‘Desperate’ Reed resorts to data-scraping to get desired result

First, he refused to speak to the members about the Labour leadership at his constituency party’s annual meeting.

Steve Reed: wants more to be done for Croydon, by the government, by the London Mayor, and by our own council

Steve Reed OBE: won’t listen to members, but happy to email them

Then, he took part in a visit to central Croydon with Owen Smith, the challenger to Jeremy Corbyn, but didn’t bother to tell any of his local party members nor, out of common courtesy, formally advise officials of the Constituency Labour Party where the meeting was taking place.

And then, his friends and colleagues tried to stitch-up a nomination meeting within their own CLP by excluding ordinary members.

But Steve Reed OBE, the Progress MP for Croydon North/Lambeth South [delete to taste], is still trying to concoct some sort of response so that he can try to pretend to his Blairite colleagues in parliament that the Labour membership in the constituency he represents in some way supports his views. Yesterday, he issued an emailed plea to the CLP’s members with a badly skewed survey on the leadership contest.

“So far, he’s treated us members with utter contempt, then he’s deliberately told people he consulted the membership, when he did no such thing, and now he’s trying this. It’s all looking a bit desperate,” one Croydon Labour member told Inside Croydon after receiving Reed’s email yesterday.

“Let’s face it, they still have time to hold an all-member nomination meeting. There’s only one reason why they’re not doing that – Reed won’t like the outcome.”

Another member said, “I think he’s trying to find out where the anti-Corbyn people are in the CLP, so he can encourage them to come to future meetings and save his neck for him. Of course, he is one of the few souls allowed access to the membership list.”

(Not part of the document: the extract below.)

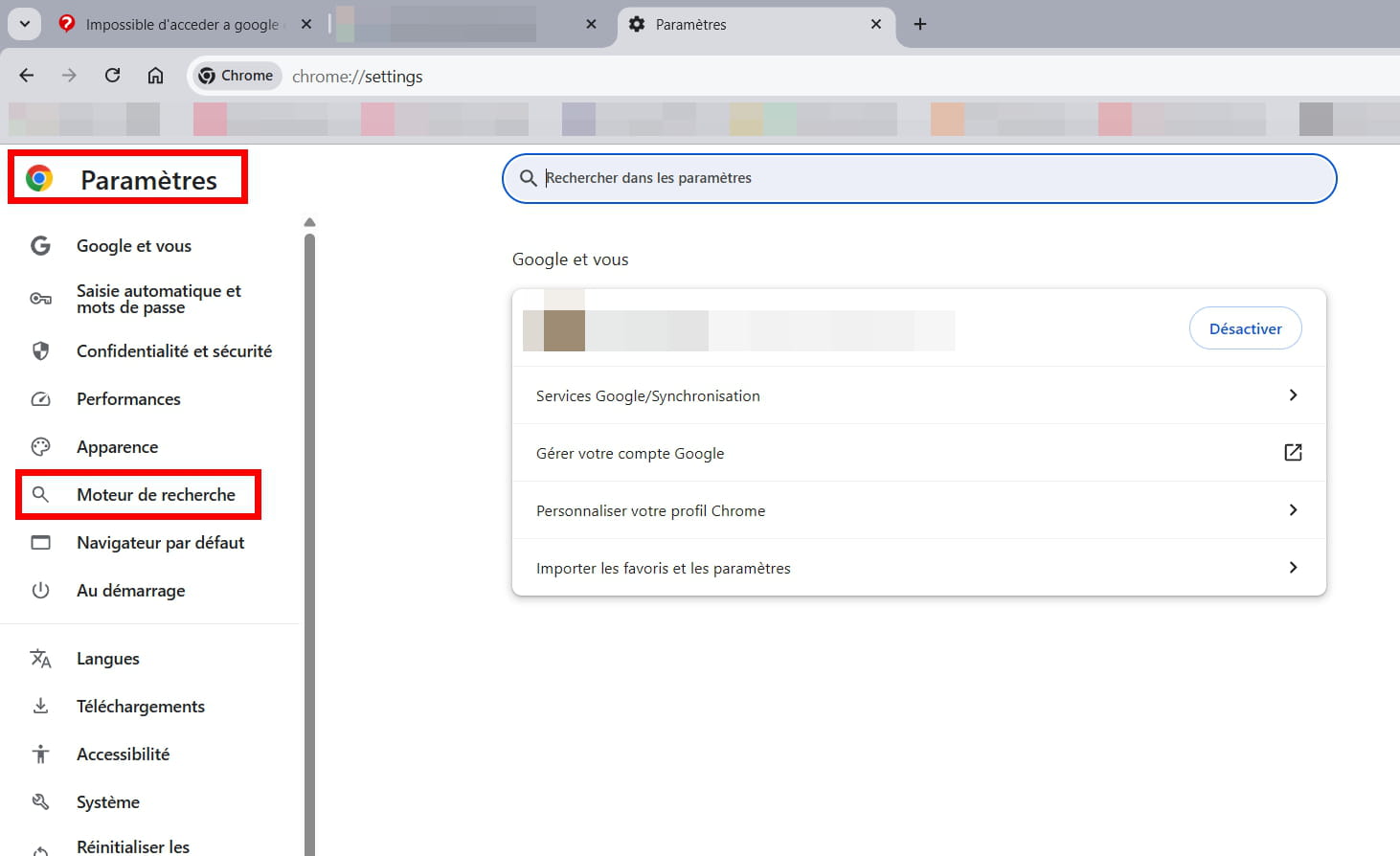Image resolution: width=1400 pixels, height=856 pixels.
Task: Expand Services Google/Synchronisation chevron
Action: coord(1293,395)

But amid the growing distrust and “sense of fear” among ordinary Labour members in Croydon, there is another reason suggested for Reed sending out his email: “He could be fishing to identify Corbyn supporters to get them banned on some premise before they get to vote in the leadership election.

Comedian Mark Steel: was blocked from re-joining the Labour Party in Croydon

Comedian Mark Steel: was blocked from re-joining the Labour Party in Croydon

“Trades unionists and old Labour supporters, like Mark Steel, have been banned from coming back to the party because they supported other political groups in protest against Blair taking us into the Iraq War.

“And there’s already been attempts to purge the membership, with respected Labour figures locally, who are known to be Corbyn supporters, like Andrew Fisher and David White, who have been suspended on the flimsiest of grounds. It seems Progress and the Blairites will stoop very low.”

Last year, when given the opportunity, Croydon North CLP voted to support Jeremy Corbyn. This was an extremely embarrassing outcome for Reed, who is vice-chair of Progress, the party-within-a-party, when its candidate in the leadership race, Liz Kendall, polled just 4 per cent of the vote.

After Corbyn’s election as leader, with almost 60 per cent, Reed set aside any reservations he may have had and accepted a job in the shadow team at Westminster, until he tagged along with the failed coup by the Parliamentary Labour Party last month.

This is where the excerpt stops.